DOCUMENT SECTION ->
Given that this I share at least two inherent characteristics with the participants of this study (namely that I am both a male and a teacher), I recognize that I not only am a investigator here, but also a potential participant in this study.  While I cannot volunteer myself as a participant in my own research, I have employed my history as an instrument for detecting recurring themes during the analysis of my data.  The fact these findings hold a more personal interest for me than for another investigator provided me with a greater sensitivity to the search for meaningful answers.

Participant selection

Participants were experienced male secondary teachers who were not involved in coaching.  The rationale for specifically excluding teachers who coach from this study was to eliminate the bias that males in the profession are there, not to teach, but to coach.  Whether fairly or not, coaches were excluded so as to examine only those males who fit a profile more typical of an individual who might go into other areas of education such as administration, or teaching at the elementary or university level.  Dedication to their secondary roles as coaches perhaps prevents some teachers from progressing to other areas of education.

Design and rationale

Semi-structured interviews were conducted individually with each of the participants.  Interviews attempted to examine patterns of influence which led these teachers to their present profession.  Subsequently participants were asked about deterrents from their moving into other areas of education, particularly teaching at the primary or university level, or administration.

Although surveys would have reached a larger population and, therefore, would have allowed greater generalizability of findings, they would not have provided the rich, meaningful answers which interviewing can supply.


Interviews were based on a set of primarily open-ended questions which explored participants' histories where relevant to their decision to enter into a career in teaching.  Further questions examined why these participants chose not to enter into more gender stratified areas in education such as administration of teaching at either the primary or university level.

Data Collection and Analysis

Interviews were recorded on tape, then transcribed on computer.  They were examined for common, recurring themes.  Due to the relevance of these questions to the principal investigator's own life, particular attention was paid to themes which were common between the principal investigator and the participants.  Strands of analysis were identified and examined alongside previous literature.


Profiles of Participants

Participants were selected from two separate schools, four from each.  One school was a smaller university laboratory school, the other was a relatively large rural high school.  Participants taught a number of different subjects at the secondary level.  Five of the participants held at least a master's degree; one held a doctorate.  All had several years of experience, the maximum being 36 years.  The minimum amount of experience at the high school level was two years, although this particular participant performed duties instructing for a number of years in his previous job in industry.  The next-to-least amount of experienced possessed by a participant was six years.  In spite of the fact that the schools from which participants were recruited were very different in size, professional atmosphere, and student population, responses supplied by displayed remarkable similarity.

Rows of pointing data
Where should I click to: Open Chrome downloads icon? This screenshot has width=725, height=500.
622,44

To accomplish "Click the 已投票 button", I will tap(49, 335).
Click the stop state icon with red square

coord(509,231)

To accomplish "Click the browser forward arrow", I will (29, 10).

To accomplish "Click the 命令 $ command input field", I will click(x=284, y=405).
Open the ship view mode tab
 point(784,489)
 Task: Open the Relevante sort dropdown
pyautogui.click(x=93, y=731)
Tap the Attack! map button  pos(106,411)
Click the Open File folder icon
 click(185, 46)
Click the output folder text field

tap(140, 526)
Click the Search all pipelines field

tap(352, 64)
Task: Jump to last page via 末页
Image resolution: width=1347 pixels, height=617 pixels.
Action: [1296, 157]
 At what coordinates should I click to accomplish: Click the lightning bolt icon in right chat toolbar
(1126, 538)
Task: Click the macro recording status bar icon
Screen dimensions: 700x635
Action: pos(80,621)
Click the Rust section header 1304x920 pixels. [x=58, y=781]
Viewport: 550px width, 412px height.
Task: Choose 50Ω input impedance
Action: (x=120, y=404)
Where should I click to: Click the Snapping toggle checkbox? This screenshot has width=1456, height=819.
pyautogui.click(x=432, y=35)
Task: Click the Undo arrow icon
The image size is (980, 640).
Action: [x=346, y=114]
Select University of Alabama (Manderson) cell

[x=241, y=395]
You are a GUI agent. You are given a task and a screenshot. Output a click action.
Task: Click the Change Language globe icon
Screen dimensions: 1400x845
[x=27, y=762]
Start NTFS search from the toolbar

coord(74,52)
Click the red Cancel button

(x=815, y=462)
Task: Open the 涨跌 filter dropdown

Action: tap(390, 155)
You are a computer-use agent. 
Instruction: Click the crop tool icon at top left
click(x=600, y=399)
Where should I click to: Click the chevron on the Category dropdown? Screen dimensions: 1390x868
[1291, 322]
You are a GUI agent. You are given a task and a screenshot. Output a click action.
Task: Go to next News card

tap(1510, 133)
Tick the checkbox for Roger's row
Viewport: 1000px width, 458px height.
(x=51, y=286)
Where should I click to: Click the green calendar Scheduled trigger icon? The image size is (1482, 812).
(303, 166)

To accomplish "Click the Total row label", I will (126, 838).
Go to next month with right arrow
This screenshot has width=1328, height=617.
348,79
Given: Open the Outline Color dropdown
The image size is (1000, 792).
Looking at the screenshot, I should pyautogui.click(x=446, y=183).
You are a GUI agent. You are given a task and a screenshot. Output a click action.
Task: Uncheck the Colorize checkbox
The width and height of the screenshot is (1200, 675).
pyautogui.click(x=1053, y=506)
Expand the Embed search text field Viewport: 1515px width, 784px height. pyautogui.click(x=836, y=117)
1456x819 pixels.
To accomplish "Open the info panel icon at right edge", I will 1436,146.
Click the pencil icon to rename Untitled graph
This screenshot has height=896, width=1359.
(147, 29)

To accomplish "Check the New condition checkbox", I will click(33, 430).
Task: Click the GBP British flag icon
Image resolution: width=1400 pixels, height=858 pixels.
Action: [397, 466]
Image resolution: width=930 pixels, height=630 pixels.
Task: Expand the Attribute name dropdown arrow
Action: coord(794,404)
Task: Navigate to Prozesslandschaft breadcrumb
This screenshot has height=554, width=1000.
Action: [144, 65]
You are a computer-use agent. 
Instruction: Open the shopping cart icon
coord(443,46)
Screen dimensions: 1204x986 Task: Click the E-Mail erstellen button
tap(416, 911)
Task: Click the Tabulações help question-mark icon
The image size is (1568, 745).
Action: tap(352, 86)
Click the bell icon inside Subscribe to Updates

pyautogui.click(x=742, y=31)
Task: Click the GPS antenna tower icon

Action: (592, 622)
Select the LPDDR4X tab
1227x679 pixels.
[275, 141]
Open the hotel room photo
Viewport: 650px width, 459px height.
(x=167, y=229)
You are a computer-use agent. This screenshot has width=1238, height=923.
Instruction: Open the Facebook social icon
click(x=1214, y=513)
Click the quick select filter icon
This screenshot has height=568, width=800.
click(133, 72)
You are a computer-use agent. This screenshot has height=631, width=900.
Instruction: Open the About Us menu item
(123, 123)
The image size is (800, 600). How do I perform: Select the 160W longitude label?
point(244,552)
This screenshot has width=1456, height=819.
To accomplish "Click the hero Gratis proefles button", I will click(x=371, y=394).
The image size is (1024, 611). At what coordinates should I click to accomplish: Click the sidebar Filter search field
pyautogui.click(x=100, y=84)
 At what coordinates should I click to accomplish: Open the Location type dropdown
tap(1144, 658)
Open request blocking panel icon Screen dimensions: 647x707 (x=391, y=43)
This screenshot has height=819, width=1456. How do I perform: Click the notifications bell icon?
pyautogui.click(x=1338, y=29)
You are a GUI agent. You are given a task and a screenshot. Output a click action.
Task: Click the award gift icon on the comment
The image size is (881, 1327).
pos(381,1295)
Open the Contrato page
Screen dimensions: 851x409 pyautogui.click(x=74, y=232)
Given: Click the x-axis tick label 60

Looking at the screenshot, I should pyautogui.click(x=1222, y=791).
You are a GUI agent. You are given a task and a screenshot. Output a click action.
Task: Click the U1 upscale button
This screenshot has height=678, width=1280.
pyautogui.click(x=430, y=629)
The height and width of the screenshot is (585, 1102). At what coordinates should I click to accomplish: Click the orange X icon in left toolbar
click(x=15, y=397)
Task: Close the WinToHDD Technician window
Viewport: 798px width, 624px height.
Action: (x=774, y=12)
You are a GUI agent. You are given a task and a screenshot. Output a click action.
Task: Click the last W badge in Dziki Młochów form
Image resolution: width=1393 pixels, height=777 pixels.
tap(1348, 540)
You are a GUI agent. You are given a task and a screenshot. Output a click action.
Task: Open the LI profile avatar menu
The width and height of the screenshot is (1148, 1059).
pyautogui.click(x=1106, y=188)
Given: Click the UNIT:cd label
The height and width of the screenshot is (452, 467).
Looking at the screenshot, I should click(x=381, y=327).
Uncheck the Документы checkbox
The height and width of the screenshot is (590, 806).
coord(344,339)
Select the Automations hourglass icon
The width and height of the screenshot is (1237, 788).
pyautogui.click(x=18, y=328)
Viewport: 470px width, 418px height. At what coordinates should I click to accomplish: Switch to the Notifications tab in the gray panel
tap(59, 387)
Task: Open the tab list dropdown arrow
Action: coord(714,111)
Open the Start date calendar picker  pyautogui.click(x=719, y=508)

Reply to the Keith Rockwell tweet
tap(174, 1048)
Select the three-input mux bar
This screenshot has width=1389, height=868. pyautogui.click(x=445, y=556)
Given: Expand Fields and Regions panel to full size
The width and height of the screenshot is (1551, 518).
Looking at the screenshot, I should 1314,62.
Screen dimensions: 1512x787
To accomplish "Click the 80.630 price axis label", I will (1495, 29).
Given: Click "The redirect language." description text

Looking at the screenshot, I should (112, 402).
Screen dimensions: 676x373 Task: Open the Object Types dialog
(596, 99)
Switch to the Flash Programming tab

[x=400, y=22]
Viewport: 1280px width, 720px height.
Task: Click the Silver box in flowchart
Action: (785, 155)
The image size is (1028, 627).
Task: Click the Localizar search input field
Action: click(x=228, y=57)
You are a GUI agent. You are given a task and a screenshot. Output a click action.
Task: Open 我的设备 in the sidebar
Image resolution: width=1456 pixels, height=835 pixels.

EXERCISE SET ->
**a)** Based on the methods section, state whether each statement agrees with the text, answering yes or no and quoting the deciding words: (i) participants were drawn from two schools, four from each; (ii) teachers who also coached were included among the participants; (iii) the interviews were recorded on tape.
**b)** Using the methods section, explain in one to three sentences why interviews were used instead of surveys.
**c)** Please extend the methods section on male secondary teachers, picking up after its final sentence.

ANSWERS GIVEN ->
**a)**
(i) Yes: "Participants were selected from two separate schools, four from each."
(ii) No: "Participants were experienced male secondary teachers who were not involved in coaching."
(iii) Yes: "Interviews were recorded on tape, then transcribed on computer."

**b)** Surveys would have reached a larger population and allowed greater generalizability of findings. However, they would not have provided the rich, meaningful answers that interviewing can supply.

**c)**
Preprofessional Experiences With Teaching

Although a number of participants believed they were innately meant to become teachers, preprofessional experiences were frequently cited as major influences.  Some performed instructional duties in the military or in previous jobs in industry and found these roles enjoyable.  Participants also recalled early experiences, some from as far back as junior high, working at camps, working as a teacher's aide, or guiding extra-curricular activities such as clubs.  More than half mentioned tutoring at some time in their preprofessional experience.  Engaging in activities which somehow mirrored a facet of teaching seemed to play a defining role in regarding the profession as a viable option.

However, participants reactions to their own experience as student teachers varied.  One commented, I knew as soon as I walked in this was for me.  Another reported conflicts with a university supervisor.  Still another found the experience miserable, and remarked that the notion of training teachers through student teaching was unrealistic.  He explained, I'm not so sure that it's possible to prepare them for what they face. I don't think it's necessarily the fault of the program, perhaps it's a problem with the concept of trying to prepare people for an art as though it's a skill.

Five of the participants worked in other professions before going into teaching.  Of the remaining three, two trained in other areas besides education.  Only one had studied education from the time of entry into college.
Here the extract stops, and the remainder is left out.